Indeed, great strides have been made in order to radically transform the experiences of LGBTQ+ people in a growing number of countries. This has liberated a substantial number of people from systemic oppression and brought them on a pathway moving towards more equal rights and greater opportunities. Over time, many governments have gradually faced up to the absurdity of criminalizing consensual activities between people of the same sex. The break away from authoritarian restrictions on same sex rights as a moralist enforcement has become is a necessary and welcome development.
However, this process remains very far from being accomplished, since the majority of same-sex couples around the world still do not have the same rights as their heterosexual counterparts.
Many people are still imprisoned or even executed simply because of who they love. Even in countries where homosexuality is not criminalized, fears of persecution and discrimination are never far away.
Some of the issues faced by LGBTQ+ people
In many places, the prospect of equal rights for LGBTQ+ people still seems very distant. Indeed, a staggering number of countries still enforce a variety of laws that discriminate against and infringe on the rights of LGBTQ+ people. These include legislation criminalizing consensual sexual activity between men in 72 countries and between women in 44 countries, 15 jurisdictions which criminalize transgender people, and 12 countries where people can be subject to capital punishment for their homosexuality. In some places, this is carried out by stoning.
At least 6 countries, namely Iran, Nigeria (some northern states), Saudi Arabia, Somalia, Sudan and Yemen, are known to have implemented the death penalty for homosexual activity, in recent years. There have also been executions reported in regions of Iraq and Syria, under the control of ISIS.
However, there are still other challenges faced by LGBTQ+ people, aside from criminalization. For example, Russia’s ban on ‘gay propaganda’, which condemns any positive portrayal of ‘non-traditional relationships,’ restricts freedom of expression and causes significant fear for many people who are worried that their sexuality may result in having their children taken from them by the state. There are similar laws in at least 32 UN member states.
Such government policies can also form part of a pattern, whereby certain sections of the population will not receive the same protections under the law. In an environment steeped in prejudice, as is the case concerning LGBTQ+ people in many countries, officials can be inclined to dismiss any claims of assault or harassment by those groups unfavored by their governments.
It is important to note that, even in countries where homosexuality is not criminalized, LGBTQ+ people are often not afforded equal rights under the law.
Reasons for cautious optimism
Gradually, many governments have started to rectify their legislation in order for LGBTQ+ people to no longer face some of the previous injustices, and indeed bring about equal rights.

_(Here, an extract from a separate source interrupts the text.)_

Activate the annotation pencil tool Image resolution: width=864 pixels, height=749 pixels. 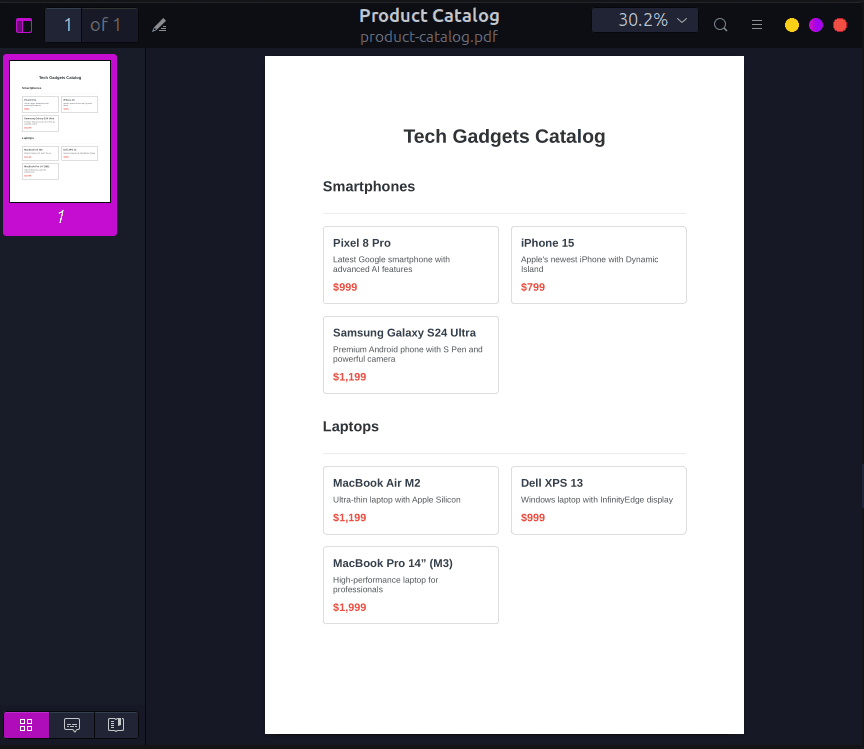tap(159, 24)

As of 2019, there are 24 countries where same-sex marriage has been legalized, a further two in which same-sex marriage is legal in certain regions and 11 where a form of civil partnership is available.

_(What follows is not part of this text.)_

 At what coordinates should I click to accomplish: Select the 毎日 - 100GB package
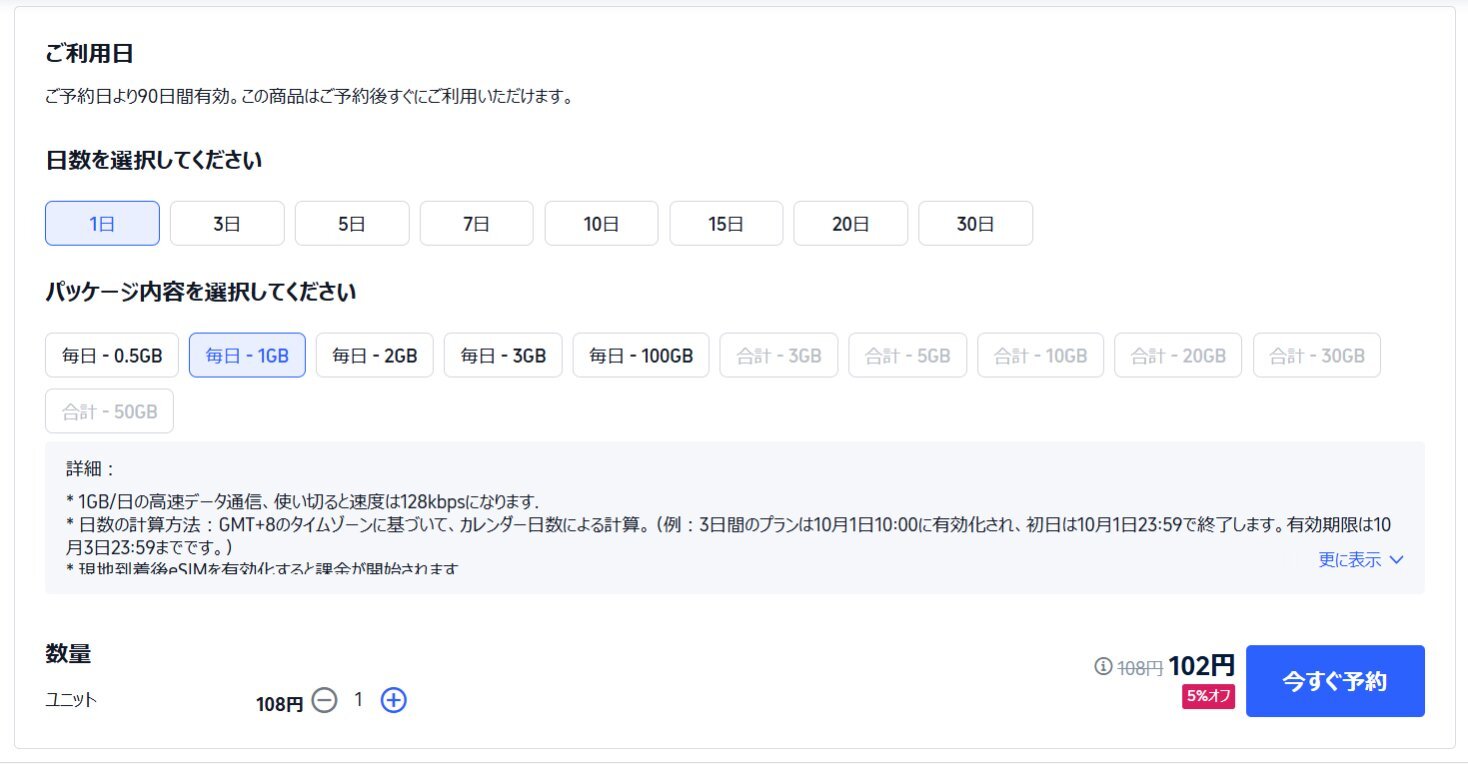(641, 355)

In this regard, much progress has been made in a relatively short period of time, with countries like Ireland legalizing same-sex marriage after decriminalizing homosexuality only 22 years prior. Cases like these give reason to hope that those countries where LGBTQ+ people still face severe persecution will soon follow suit and end their senseless crusade against peaceful individuals over their gender identity, or who they love.

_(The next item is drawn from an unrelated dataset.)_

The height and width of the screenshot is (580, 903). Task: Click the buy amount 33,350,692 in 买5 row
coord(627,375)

There are now provisions in some countries for transgender people to have their transition legally recognized. However, this usually comes with a requirement for the individual to have a psychiatric diagnosis or have undergone some form of surgery.
There is now mounting international pressure on those governments which continue to infringe upon the basic rights of LGBTQ+ people. To this effect, in 2016, the United Nations Human Rights Council passed a resolution, calling for the ‘Protection against violence and discrimination based on sexual orientation and gender identity.’
Although this resolution will inevitably not be respected in a number of jurisdictions, it still shows that, on a global level, the tide is increasingly turning against governments that persecute or tolerate abuse towards LGBTQ+ individuals.
Why the rights of LGBTQ+ people are important to SFL
At Students For Liberty, we believe that all individuals have certain inalienable rights, including the right to live peacefully without fear of persecution over immutable characteristics such as sexual orientation and gender identity. Thus, we regard the oppression faced by so many LGBTQ+ people around the world as a terrible tragedy and indeed an area in which urgent progress is required, in order to prevent this unjust suffering from affecting future generations.